Early in his career he worked in engineering and research roles, including work related to the ATLAS experiment at CERN.

== Career ==
Osika worked as a software engineer and machine-learning researcher before founding startups focused on artificial intelligence and data systems. He was an early engineer at Sana Labs, a company developing AI-based learning and knowledge-management software, and reached a $500 million valuation.

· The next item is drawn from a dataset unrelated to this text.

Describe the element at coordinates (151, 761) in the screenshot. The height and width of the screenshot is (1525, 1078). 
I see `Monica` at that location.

He later co-founded Depict.ai, where he served as chief technology officer, developing machine-learning systems for e-commerce product recommendations.

In 2023, Osika released GPT-Engineer, an open-source tool designed to generate complete software projects from natural-language descriptions using large language models. The project gained significant attention among developers and helped inspire the creation of a commercial product.

Later in 2023, Osika co-founded Lovable with Swedish entrepreneur Fabian Hedin. The company was founded in Stockholm and launched publicly in November 2024.

Lovable develops an AI software-building platform that allows users to generate and modify applications through natural-language instructions. The company reported rapid early growth and reached approximately $100 million in annual recurring revenue within eight months of launch.

Following a funding round for Lovable in December 2025 that valued the company at about $6.6 billion, Osika became a billionaire according to estimates by Forbes.

In 2025, Osika signed the Founders Pledge, committing to donate 50% of his net worth to meaningful causes if Lovable succeeds.

== Awards ==
In September 2025, Osika and Hedin received the KTH Innovation Award from KTH Royal Institute of Technology for their work on Lovable and AI-driven software development.